What you have to do:
The records below are to be repeated exactly, and their pictures left out.

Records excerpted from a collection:
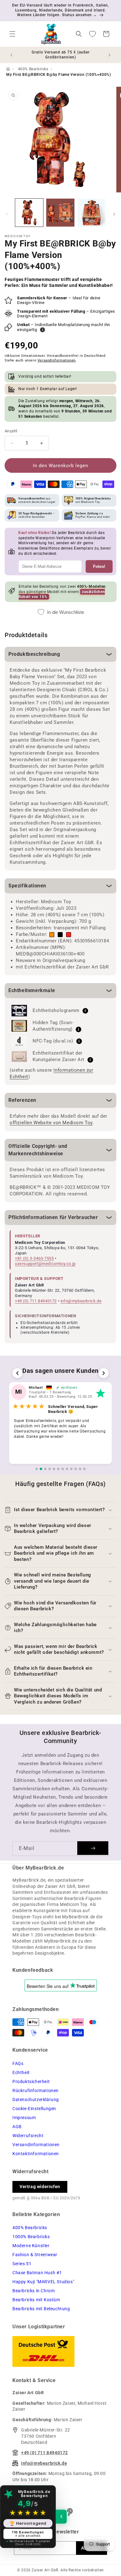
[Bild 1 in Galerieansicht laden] (29, 213)
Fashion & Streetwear (34, 2254)
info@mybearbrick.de (80, 1301)
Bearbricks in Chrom (33, 2290)
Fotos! (99, 566)
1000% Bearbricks (31, 2236)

Task response:
[Bild 1 in Galerieansicht laden] (29, 213)
Fashion & Streetwear (34, 2254)
info@mybearbrick.de (80, 1301)
Bearbricks in Chrom (33, 2290)
Fotos! (99, 566)
1000% Bearbricks (31, 2236)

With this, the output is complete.